Where other clubs may look for flashy new designs to embrace over time, there’s no denying Marblehead favors its one-design history, and the renewed interest in the class of late, McLaughlin says, has been bolstered by Corinthian YC’s Sailing Committee.
“We’ve gotten a lot of support from them,” he says, “they love the idea of the Etchells and there’s an enthusiasm. It’s just one of those classes that, as a fleet, gets the attention because it’s still prestigious to host an Etchells event.”

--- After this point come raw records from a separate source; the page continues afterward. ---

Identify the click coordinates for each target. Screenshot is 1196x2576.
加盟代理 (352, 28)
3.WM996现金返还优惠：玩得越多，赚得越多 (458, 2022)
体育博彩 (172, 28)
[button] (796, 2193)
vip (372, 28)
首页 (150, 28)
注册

And speaking of hosts, it is Corinthian YC’s turn to open its doors to the Helly Hansen Sailing World Regatta Series’ competitors, and they do so on Thursday with IODs and Rhodes 19 racing. The remaining fleets join Friday, with ILCAs racing Saturday and Sunday only.
Thursday evening at Corinthian is the enlightening Sailing World’s Speaker Series, an intimate and in-depth conversation with world-class yacht designer Britton Ward, who will share his experience leading the hull design team of the New York YC’s 37th America’s Cup Challenge with American Magic.